Escaping from the lunch rush to an oasis of poetry
The poet spun out his images in a quiet, intimate voice as the iron-gray light streamed from tall windows into the Long Room at the Boston Athenaeum. Between poems, the silence was complete – except for the rustling sound of a reporter turning the pages of his notebook.
Robert Farnsworth, a rumpled professor from Bates College, was the featured poet at a lunchtime reading today, holding forth to about 20 people from a lectern under a 20-odd-foot-high wall adorned with seven paintings, the largest a picture – probably larger than Farnsworth – of the 19th-century Boston philanthropist Thomas Handasyd Perkins, one of the earliest "proprietors" of the library.
Outside, people were walking in the chill, wearing headphones blasting tunes, cellphones pressed to their ears.
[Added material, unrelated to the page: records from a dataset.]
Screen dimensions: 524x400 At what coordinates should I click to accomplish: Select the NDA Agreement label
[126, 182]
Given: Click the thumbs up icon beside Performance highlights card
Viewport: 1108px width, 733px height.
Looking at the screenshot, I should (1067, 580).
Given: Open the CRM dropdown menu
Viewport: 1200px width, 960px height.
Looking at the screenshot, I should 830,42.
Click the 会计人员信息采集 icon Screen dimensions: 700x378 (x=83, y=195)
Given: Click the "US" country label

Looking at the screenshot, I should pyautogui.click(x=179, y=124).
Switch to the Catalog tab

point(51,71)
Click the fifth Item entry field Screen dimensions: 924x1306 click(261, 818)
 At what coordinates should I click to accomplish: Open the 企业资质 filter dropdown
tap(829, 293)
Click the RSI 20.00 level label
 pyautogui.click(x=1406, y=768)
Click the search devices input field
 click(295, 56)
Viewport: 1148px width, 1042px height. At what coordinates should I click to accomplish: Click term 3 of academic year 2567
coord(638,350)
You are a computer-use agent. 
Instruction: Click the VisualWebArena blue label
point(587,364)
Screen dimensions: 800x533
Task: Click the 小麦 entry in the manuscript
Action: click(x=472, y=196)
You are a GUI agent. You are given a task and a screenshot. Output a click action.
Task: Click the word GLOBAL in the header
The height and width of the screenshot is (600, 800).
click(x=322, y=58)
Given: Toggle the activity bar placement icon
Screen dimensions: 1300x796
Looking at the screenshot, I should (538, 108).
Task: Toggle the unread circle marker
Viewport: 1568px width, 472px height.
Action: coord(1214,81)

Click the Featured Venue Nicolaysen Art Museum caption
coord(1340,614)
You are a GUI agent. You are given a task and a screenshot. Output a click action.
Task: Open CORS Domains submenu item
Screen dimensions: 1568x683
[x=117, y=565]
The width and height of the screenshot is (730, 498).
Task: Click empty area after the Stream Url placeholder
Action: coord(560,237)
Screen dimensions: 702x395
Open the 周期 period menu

In the Old Granary Burying Ground, visible from the windows, leaves danced in the wind around the ancient headstones.
Inside, behind the scarlet leather doors of the more 161-year-old neo-Palladian building, all was quiet, and the smell of books permeated the air. Giant statues of Demosthenes and Sophocles guarded the entrance to the Bayard Henry Long Room as Farnsworth read.
What better place to hear the poet speak of things like "that heartening, creaturely belief that the soul won't someday lose but escape the body"?
"Brother, this works. It's such a great place," said Jay Reeg, 57, of Newton, a poetry fan who said he read about the event in the Globe and "threw on my hat and coat and took the T to Boston and here I am."
"I've always known they did it. I'm going to come back," he said.
"I feel, I don't know, a sense of continuity with readings past," said Jack Carroll, 60, of Cambridge, who came because he knew Farnsworth from graduate school.
The Athenaeum, founded in 1807 and housed in the 10½ Beacon St. building since 1849, has a collection of more than 500,000 volumes. It once was the province of the city's elite families. "Any barriers that surround it have been high enough to keep out the nuisances," a library director once said. But recently, with membership declining and the endowment shrinking, trustees have started a membership drive, the Globe reported in November.
The campaign continues, said library director Paula Matthews, who, when she introduced Farnsworth, invited everyone in the audience to become members.
After the reading, people lined up to get Farnsworth's signature on his slim volume of poems, "From Rumored Islands."
Howard Martin, 28, who had Farnsworth as a professor at Bates, and Deirdre Costello, 27, of Brighton took a long lunch break from their jobs at university libraries to come.
"What a cool thing to do to come to the center of Boston in the middle of the hectic week and see something like this," said Costello.
"You really kind of get transported by it," said Martin.